Quite recently, NPM rose so high and so fast, that it now has more packages than all the other package registrars combined.

Why is NPM Successful?

I wondered, why NPM was so successful? Is it because JavaScript has become so popular? Or did JavaScript become popular because of NPM?

I think the first reason is how easy it is to publish to NPM. Some people think it’s too easy to publish. And by easy, I mean you type something on the keyboard, press enter, and in just a few seconds the package is up there.

Another reason is how NPM resolves dependencies. It’s unique to many client-side package managers and many server-side. So let’s look at an example.

How Dependencies are Resolved in NPM

I have application A that depends on dependency B, and it depends on dependency C. In Java, for example, you just download them all, combine them, link them together, and you have an application.

Everything is fine, except when you start relying on a dependency C of a different version in your application. You basically get a conflict between C and C2.

In Gradle, you have to choose one of them. It forces you, and doesn’t allow you to proceed without making the choice. Sometimes they may be incompatible. And what is worse, you cannot just choose any one. The application will not compile.

What Node.js did was make it so that it doesn’t really matter. In this example, the packages in Node.js and NPM were installed for application A, and they were extracted in node_module’s folder.

The dependencies of A are directly under node_modules B and C2 here, but B has its own version of dependency C. This way, when B works with its code, and requires something from library C, it doesn’t interfere. It just goes inside - and that’s quite nice.

I mean, you don’t need to care about dependency resolution ever. Isn’t it amazing? The problem is that library C can exist four times in your application, sometimes 20, sometimes 200.

Managing Node_Modules

When you have so many files, you have to manage them, which is not that easy. You can make your application less stable if you have too many files in some areas of it.

Let’s return to our application graph. In Node.js and NPM, it is usually described with a package JSON file: you have the name, and you have the dependencies, B and C. Quite often, people set a loose dependency in the identifier to the versions, so that if the community pushes a patch, it will be automatically sucked into your application.
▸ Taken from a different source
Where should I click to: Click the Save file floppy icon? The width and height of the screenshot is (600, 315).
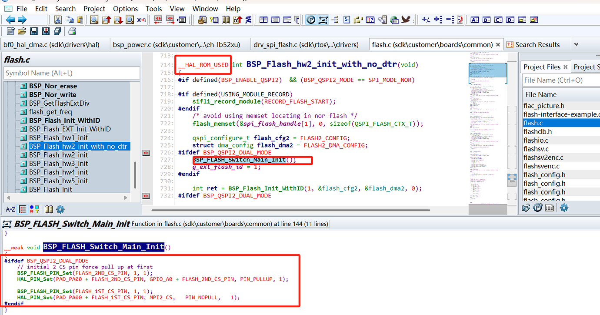[x=33, y=31]
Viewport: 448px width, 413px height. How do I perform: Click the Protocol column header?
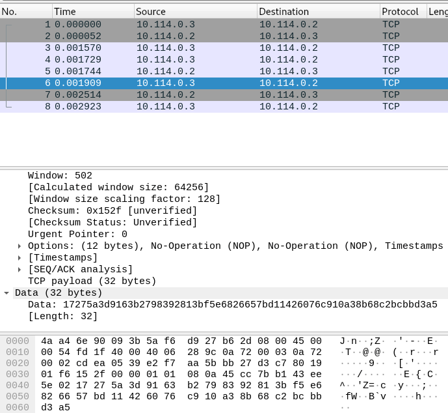[x=400, y=12]
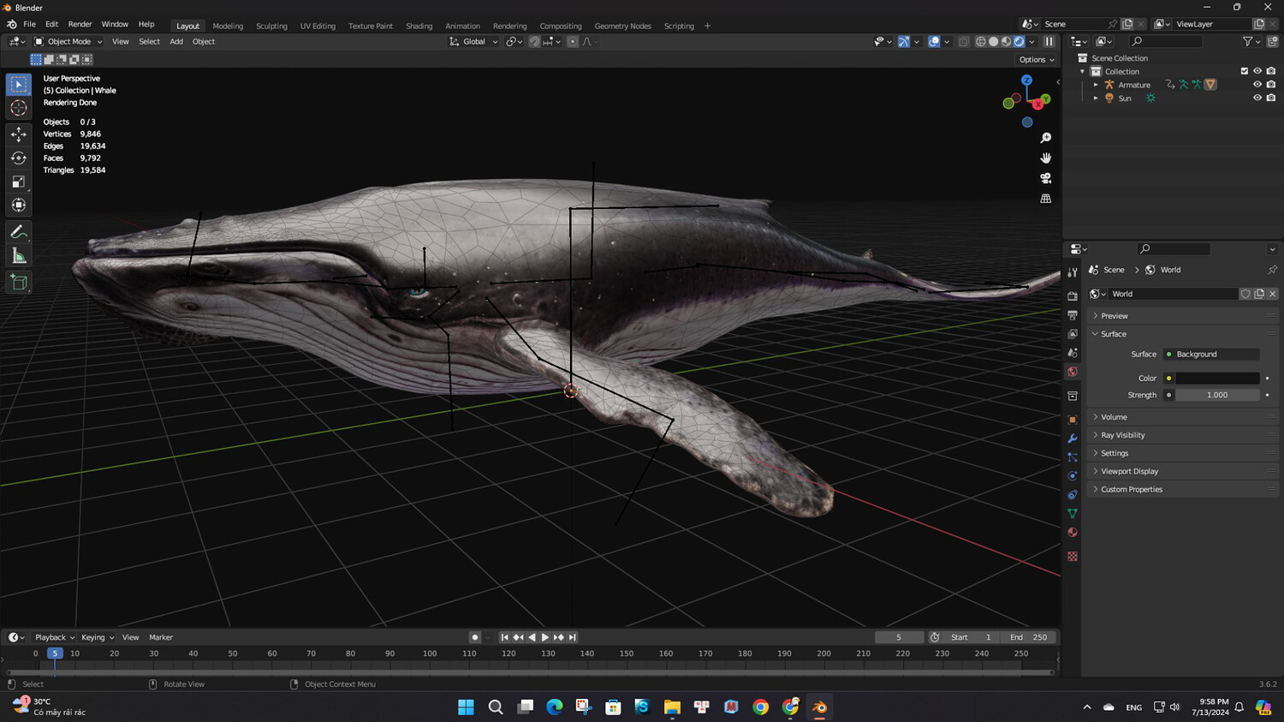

Here, we only list the direct dependencies, not the sub-dependencies. The problem arises when you install something on your development machine, or on your test server, and test your application all through. Here in our graph, it’s done with the B3 dependency.
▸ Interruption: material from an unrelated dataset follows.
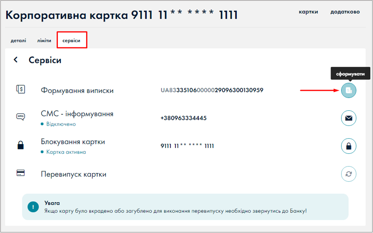This screenshot has height=233, width=373.
Task: Open the деталі tab
Action: (18, 41)
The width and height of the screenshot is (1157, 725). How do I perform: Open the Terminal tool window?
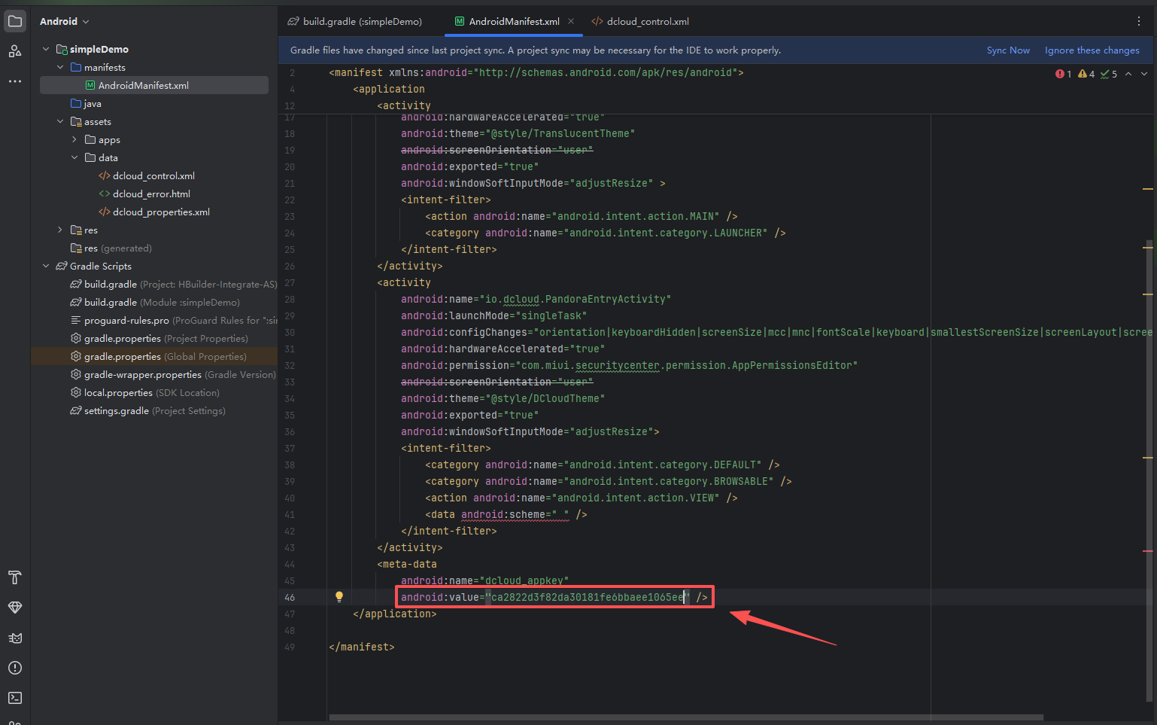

Imagine everything goes fine with the test. However, let’s say you deploy to production, or you complete a production build. At that moment, the new dependency - Dependency B - gets resolved, and is patched by the community. Because of the loose versioning, your application catches the one that is the latest and the best thing.

But this is something you may not expect. Things may break - things break quite often. And even worse, sometimes a dependency or a package may be removed from the registry. Perhaps it could not be accessed because there was a network partition while you were installing.
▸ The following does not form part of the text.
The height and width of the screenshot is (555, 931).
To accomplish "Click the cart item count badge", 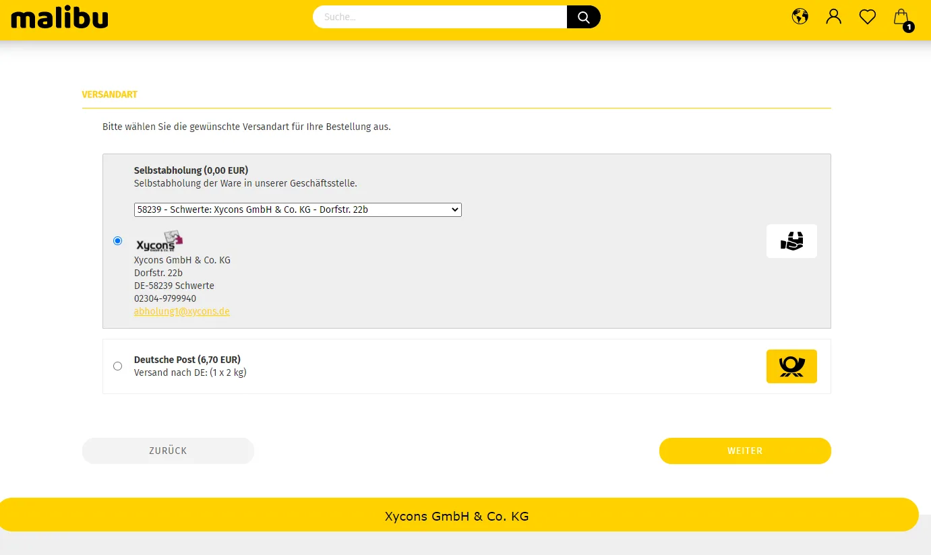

This is not something that you want while you are developing business critical applications, but it was a problem that we faced at Facebook.

Problems Installing NPM Packages

There are two problems that I just highlighted.

Firstly, node_modules get bigger and bigger. Secondly, the same package or json installation could result in different applications. Different because the dependencies either were not available, or the dependencies had changed over time.

Ways to Stabilize NPM Installs

Let me go through some of the things that companies and people in the Node.js community do to make their applications more stable, and to make their application development cycle more predictable.

First of all, a method called shrink wrapping.

Shrink Wrap Dependencies

As I showed before, imagine you have your packages on the same dependency graph in our application A. However, instead of package json for your installation, you generate a shrink wrap.

Shrink wrap is the same as package json, but the difference is that you list all the dependencies deep in the tree, and you freeze them. You don’t allow them to be updated. The dependencies are resolved to exact URLs of the tar.gz zip files that get downloaded remotely, unzipped - and then it works.

The only problem is, with shrink wrapping, you are still not protected from a dependency being removed from the registry. Or again, the network could be unavailable. We don’t want our build server to depend on the network connection, and neither do we want a DDoS attack on the dependency resolution on the DNS.

Shrink wrapping is actually very good. I would recommend that everyone should use it in their applications. But it does not guarantee that we will have a nice stable build system.

Check in Node_Modules

The second method, one that has been recommended for quite long, is checking in node_modules.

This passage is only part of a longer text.